Disparos de artilharia em Damasco deixam pelo menos 5 mortos

Cairo, 20 nov (EFE).- Pelo menos cinco pessoas morreram nesta segunda-feira e 10 ficaram feridas em Damasco e na sua periferia por disparos de artilharia entre as forças governamentais e facções rebeldes, informou o Observatório Sírio de Direitos Humanos.

Uma das vítimas morreu pela queda de um projétil em Khaled bin al Walid, onde se encontra o quartel da Polícia da capital, informaram a ONG e a agência de notícias oficial, "SANA".

Segundo o Observatório, em Damasco também caíram projéteis perto da embaixada russa, sem que fossem registradas vítimas, mas sim danos materiais nas imediações da delegação diplomática.

A agência oficial considerou o ataque na capital como uma "nova violação" do acordo de redução das hostilidades.

Em resposta a esse ataque, o exército sírio realizou um lançamento de mísseis "preciso" contra posições rebeldes na região de Ghouta Oriental, bastião opositor nos arredores de Damasco, que causaram "várias baixas" entre as fileiras inimigas e destruíram vários lança-foguetes, indicou a "SANA".

Segundo o Observatório, os disparos de artilharia causaram a morte de pelo menos quatro pessoas e feriu outras dez em várias localidades de Ghouta Oriental.

Na cidade de Arbin, duas pessoas morreram e seis ficaram feridas pelo impacto de quatro projéteis. Em Mudira, houve mais dois mortos e quatro feridos, enquanto em Harasta foi registradas a queda de 40 projéteis, sem que haja por enquanto informações sobre vítimas, segundo a ONG.

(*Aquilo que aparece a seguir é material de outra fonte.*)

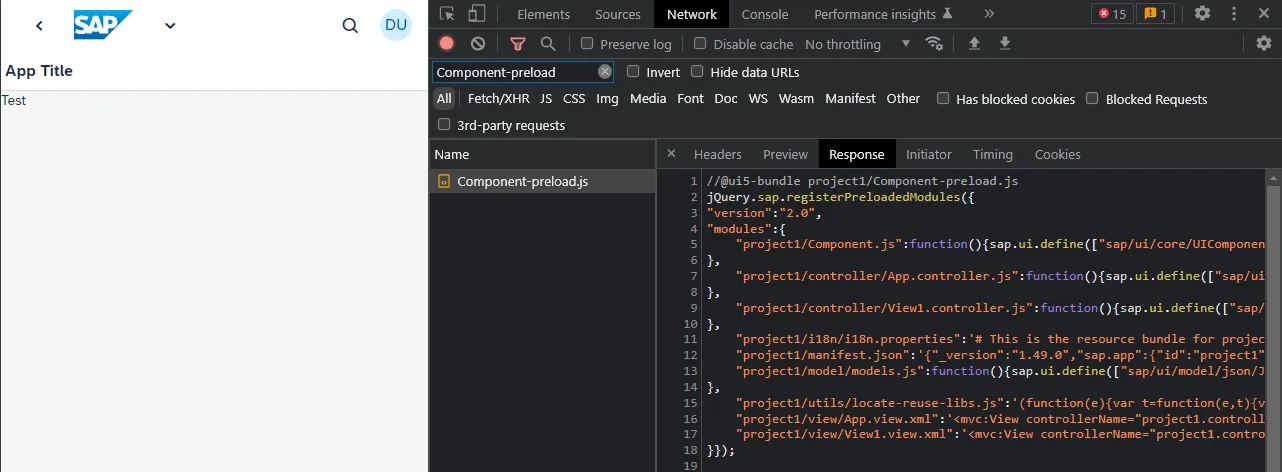
Task: Toggle the network filter funnel icon
Action: 517,43
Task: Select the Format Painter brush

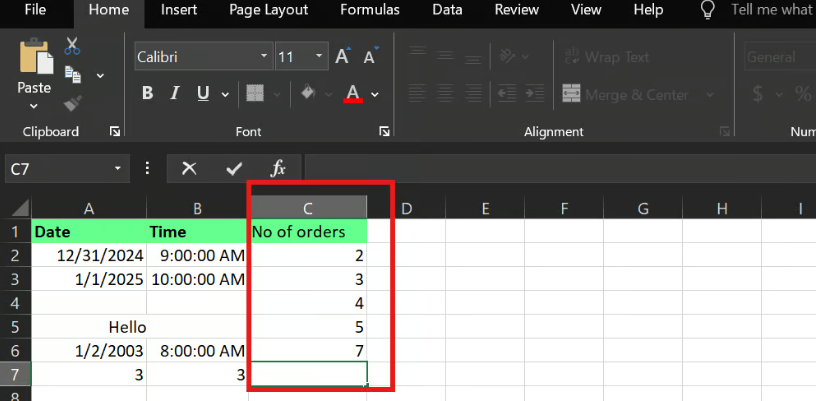Action: pyautogui.click(x=73, y=102)
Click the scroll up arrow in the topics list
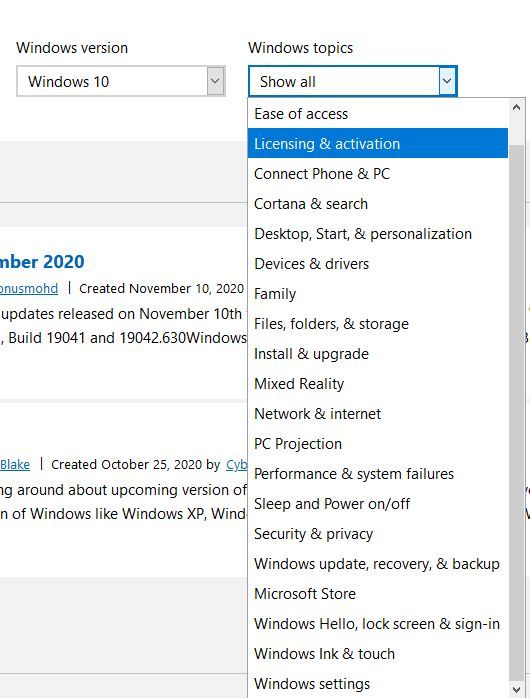The image size is (530, 698). coord(516,107)
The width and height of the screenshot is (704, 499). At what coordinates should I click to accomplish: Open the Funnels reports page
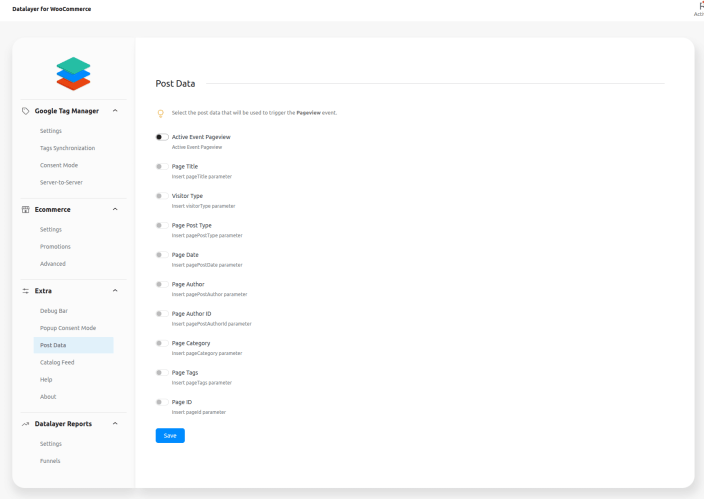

Neste domingo, pelo menos 17 pessoas morreram em bombardeios e disparos da artilharia governamental em Ghouta Oriental, segundo os últimos dados do Observatório.

Na última semana, se agravaram os combates nesta região entre as forças leais ao presidente sírio, Bashar al Assad, e a facção Legião das Glórias da Nação, que pertence ao Movimento Islâmico dos Livres de Sham.

Ghouta Oriental atualmente é dominada por facções armadas opositoras e submetida a um ferrenho assédio que impede a entrada de alimentos e de ajuda humanitária, o que provocou várias mortes por desnutrição.

De acordo com a ONU, em Guta Oriental vivem cerca de 390 mil pessoas, que estão sob cerco desde 10 de outubro de 2013, embora o sítio tenha se estreitado nos últimos cinco meses.